WHAT YOU NEED TO DO
Lines below starting with the line with "Image resolution: width=800" and going on through the line with "Task: Click the Percentage" must be output exactly; the rest of the records must be left out.

[DATA Boundary: Start]

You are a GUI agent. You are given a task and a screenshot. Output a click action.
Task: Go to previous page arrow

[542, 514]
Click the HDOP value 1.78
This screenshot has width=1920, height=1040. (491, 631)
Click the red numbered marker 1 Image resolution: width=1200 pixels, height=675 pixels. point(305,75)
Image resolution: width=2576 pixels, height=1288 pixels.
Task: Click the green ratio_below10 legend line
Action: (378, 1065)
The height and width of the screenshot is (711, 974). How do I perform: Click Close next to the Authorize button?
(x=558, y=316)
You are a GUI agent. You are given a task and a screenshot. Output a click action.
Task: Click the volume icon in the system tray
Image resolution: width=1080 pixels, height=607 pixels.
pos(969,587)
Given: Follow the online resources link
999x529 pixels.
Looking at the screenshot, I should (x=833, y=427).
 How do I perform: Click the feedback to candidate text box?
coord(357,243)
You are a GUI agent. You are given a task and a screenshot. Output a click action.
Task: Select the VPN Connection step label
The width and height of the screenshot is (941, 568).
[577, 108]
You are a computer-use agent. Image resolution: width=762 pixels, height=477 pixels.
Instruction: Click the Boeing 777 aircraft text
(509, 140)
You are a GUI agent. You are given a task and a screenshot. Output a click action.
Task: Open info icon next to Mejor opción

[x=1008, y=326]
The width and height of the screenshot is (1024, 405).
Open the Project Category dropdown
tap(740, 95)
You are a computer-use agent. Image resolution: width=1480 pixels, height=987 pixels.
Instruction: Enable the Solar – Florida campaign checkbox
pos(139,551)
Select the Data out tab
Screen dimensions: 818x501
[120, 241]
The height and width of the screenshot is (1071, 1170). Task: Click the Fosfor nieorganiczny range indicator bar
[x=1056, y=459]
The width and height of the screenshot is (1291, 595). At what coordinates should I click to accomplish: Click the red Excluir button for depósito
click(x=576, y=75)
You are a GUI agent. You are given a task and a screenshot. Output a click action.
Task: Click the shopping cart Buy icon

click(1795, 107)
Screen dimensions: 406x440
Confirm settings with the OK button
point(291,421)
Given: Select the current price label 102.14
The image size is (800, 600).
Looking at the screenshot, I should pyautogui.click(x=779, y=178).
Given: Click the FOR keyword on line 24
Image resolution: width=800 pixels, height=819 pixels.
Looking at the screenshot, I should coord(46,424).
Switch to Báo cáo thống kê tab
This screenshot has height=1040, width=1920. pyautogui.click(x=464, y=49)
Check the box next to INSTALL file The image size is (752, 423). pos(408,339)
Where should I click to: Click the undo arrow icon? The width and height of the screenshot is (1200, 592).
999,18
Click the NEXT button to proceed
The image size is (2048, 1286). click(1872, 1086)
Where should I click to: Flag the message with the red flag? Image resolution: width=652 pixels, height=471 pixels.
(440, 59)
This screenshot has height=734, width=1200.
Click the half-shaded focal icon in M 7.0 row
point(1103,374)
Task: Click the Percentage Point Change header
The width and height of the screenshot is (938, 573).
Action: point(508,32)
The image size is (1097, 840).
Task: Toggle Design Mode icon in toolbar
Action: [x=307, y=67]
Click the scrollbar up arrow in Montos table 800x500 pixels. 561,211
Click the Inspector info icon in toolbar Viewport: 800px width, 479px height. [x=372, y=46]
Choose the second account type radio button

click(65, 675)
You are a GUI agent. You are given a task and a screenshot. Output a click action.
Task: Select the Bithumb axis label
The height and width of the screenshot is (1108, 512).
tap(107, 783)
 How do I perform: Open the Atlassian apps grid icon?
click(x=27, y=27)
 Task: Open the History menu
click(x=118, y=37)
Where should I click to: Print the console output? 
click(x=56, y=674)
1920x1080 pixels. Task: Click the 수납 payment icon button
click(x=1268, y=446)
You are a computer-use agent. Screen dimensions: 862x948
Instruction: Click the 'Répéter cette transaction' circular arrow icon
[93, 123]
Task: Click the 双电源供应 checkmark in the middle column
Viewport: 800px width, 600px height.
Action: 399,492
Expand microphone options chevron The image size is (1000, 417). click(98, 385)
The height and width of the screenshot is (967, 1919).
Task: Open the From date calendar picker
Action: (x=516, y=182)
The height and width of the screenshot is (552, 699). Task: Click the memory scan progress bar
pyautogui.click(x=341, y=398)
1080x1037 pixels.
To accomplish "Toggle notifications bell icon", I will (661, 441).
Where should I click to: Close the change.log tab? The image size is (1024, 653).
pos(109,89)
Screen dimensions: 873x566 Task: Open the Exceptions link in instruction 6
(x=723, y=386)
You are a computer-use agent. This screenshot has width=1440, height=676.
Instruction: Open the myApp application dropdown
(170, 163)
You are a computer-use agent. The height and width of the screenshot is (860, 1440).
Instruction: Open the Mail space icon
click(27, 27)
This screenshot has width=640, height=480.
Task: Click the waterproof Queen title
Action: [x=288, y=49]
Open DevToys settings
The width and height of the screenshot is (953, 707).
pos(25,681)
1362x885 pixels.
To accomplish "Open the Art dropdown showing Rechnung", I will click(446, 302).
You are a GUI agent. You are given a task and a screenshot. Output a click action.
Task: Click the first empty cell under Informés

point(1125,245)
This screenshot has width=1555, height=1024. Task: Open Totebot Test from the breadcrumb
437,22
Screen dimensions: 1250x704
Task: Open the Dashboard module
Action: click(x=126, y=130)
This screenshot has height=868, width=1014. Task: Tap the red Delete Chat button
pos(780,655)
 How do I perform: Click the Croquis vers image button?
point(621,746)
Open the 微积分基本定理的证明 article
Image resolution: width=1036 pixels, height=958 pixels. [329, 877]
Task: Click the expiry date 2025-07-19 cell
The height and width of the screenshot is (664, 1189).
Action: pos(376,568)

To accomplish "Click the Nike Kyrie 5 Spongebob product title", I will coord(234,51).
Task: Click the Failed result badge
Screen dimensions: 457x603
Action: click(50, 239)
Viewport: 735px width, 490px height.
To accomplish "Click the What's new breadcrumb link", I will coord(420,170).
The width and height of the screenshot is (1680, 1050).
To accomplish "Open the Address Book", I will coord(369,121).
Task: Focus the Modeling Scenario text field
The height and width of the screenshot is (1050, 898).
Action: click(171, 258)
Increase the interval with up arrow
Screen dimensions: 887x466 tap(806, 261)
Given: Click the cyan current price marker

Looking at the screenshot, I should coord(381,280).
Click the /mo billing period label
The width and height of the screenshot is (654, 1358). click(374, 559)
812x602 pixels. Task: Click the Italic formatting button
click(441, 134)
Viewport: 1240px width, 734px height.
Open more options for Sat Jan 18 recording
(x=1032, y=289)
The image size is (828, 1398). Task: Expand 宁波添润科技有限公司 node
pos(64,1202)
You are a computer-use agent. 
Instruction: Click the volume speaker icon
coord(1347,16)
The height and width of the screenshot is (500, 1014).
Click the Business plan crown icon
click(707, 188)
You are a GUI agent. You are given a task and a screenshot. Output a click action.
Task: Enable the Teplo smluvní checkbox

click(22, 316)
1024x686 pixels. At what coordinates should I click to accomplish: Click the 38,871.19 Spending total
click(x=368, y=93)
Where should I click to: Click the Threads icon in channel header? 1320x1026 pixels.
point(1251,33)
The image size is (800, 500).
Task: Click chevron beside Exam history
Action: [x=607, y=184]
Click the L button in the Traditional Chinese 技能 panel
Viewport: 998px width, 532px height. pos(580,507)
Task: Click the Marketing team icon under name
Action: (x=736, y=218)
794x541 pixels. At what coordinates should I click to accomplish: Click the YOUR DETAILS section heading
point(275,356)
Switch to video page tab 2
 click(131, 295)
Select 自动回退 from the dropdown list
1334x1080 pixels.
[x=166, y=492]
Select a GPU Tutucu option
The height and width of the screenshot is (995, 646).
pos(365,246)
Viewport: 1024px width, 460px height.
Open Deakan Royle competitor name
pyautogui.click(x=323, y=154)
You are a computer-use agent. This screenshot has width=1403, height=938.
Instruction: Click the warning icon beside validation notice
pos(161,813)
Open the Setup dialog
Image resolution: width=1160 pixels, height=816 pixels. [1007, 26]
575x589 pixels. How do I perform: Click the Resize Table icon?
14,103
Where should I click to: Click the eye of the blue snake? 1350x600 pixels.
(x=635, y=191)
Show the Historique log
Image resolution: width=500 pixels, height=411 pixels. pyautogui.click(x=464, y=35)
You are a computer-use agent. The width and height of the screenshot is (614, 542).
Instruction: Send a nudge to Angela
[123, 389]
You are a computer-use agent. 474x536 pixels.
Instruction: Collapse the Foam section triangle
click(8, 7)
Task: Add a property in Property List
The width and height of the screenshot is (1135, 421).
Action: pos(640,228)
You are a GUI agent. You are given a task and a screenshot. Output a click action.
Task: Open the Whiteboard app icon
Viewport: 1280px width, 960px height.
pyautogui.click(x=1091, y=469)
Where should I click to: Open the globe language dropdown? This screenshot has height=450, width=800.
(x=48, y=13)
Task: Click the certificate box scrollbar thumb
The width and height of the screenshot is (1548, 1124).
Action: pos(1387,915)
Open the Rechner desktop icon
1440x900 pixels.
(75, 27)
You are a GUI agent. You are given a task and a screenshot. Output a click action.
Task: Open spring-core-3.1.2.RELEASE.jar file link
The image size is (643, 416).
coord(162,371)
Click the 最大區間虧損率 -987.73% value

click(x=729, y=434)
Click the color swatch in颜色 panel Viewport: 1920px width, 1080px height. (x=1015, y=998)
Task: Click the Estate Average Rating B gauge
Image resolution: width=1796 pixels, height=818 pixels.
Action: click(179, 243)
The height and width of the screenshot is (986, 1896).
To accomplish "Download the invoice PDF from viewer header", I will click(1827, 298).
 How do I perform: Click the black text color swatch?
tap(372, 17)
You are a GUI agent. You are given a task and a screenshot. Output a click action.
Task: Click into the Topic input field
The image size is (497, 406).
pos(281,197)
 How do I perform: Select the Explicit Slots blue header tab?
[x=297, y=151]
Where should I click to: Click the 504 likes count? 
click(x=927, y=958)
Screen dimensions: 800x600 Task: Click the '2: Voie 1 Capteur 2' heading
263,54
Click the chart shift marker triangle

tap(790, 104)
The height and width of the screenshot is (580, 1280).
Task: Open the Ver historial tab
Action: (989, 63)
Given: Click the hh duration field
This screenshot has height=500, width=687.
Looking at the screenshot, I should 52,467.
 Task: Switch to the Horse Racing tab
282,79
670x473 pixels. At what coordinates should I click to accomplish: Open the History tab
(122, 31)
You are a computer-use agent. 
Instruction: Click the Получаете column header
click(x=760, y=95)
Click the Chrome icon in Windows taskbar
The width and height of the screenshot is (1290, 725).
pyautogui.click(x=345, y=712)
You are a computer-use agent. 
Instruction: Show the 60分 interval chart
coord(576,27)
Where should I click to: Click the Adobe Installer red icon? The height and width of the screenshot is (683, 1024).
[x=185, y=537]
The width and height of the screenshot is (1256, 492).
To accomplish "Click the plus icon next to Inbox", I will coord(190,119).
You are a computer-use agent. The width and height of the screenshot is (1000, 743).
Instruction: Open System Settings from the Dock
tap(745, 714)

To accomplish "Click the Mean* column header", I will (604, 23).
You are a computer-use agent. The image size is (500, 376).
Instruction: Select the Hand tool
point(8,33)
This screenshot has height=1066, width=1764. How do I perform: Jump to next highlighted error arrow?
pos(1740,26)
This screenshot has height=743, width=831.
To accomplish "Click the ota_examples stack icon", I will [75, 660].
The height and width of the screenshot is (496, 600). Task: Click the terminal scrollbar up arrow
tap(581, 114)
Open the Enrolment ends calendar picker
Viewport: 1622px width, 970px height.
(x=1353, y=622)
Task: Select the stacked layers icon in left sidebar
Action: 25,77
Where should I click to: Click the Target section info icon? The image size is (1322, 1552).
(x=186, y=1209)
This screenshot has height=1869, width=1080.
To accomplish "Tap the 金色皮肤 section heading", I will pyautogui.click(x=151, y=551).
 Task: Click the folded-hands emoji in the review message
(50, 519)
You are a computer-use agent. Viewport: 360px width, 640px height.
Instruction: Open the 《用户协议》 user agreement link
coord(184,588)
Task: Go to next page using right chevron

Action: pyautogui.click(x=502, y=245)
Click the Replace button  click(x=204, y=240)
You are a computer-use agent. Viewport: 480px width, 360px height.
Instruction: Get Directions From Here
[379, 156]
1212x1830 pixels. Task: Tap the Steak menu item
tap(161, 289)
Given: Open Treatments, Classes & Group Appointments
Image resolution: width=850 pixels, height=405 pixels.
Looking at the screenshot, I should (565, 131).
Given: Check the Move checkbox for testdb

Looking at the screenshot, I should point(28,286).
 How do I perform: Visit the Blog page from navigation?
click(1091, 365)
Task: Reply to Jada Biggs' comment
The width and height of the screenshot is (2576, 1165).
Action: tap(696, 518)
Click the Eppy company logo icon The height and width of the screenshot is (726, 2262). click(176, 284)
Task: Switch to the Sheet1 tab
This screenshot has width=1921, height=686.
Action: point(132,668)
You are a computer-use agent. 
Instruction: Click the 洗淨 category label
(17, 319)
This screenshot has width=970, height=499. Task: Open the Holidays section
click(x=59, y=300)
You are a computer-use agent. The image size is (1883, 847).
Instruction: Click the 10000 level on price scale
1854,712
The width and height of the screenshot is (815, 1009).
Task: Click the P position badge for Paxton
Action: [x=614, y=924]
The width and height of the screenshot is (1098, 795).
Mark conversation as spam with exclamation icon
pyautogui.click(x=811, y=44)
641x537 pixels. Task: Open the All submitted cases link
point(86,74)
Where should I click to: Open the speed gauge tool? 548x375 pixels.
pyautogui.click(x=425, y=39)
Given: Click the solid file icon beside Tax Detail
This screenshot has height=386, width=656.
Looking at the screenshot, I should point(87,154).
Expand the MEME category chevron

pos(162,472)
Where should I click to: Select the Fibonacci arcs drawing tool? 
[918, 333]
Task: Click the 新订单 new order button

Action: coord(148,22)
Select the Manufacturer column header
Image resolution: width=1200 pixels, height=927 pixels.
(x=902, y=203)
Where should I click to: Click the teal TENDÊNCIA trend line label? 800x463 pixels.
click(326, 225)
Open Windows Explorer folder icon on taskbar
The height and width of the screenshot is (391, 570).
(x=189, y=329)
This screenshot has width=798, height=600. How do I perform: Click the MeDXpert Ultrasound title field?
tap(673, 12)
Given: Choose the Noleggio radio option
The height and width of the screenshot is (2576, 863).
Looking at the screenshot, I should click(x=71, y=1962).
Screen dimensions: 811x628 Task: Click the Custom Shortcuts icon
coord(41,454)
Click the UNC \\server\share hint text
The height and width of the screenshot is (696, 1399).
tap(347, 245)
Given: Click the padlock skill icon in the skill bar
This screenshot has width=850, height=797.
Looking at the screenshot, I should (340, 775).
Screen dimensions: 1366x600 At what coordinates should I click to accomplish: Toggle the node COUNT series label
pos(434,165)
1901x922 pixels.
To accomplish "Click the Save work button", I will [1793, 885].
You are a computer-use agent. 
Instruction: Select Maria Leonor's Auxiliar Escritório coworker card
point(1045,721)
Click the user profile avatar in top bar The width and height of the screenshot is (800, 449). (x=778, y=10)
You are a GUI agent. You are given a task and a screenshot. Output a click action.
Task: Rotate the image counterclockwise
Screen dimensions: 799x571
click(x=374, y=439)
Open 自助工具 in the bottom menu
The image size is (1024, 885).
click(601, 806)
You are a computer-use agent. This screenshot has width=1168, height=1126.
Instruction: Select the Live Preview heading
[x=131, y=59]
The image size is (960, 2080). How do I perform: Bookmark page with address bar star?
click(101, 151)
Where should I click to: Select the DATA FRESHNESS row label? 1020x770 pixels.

[DATA Boundary: End]

SOLUTION TO THE EXERCISE
Image resolution: width=800 pixels, height=819 pixels.
Looking at the screenshot, I should coord(46,424).
Switch to Báo cáo thống kê tab
This screenshot has height=1040, width=1920. pyautogui.click(x=464, y=49)
Check the box next to INSTALL file The image size is (752, 423). pos(408,339)
Where should I click to: Click the undo arrow icon? The width and height of the screenshot is (1200, 592).
999,18
Click the NEXT button to proceed
The image size is (2048, 1286). click(1872, 1086)
Where should I click to: Flag the message with the red flag? Image resolution: width=652 pixels, height=471 pixels.
(440, 59)
This screenshot has height=734, width=1200.
Click the half-shaded focal icon in M 7.0 row
point(1103,374)
Task: Click the Percentage Point Change header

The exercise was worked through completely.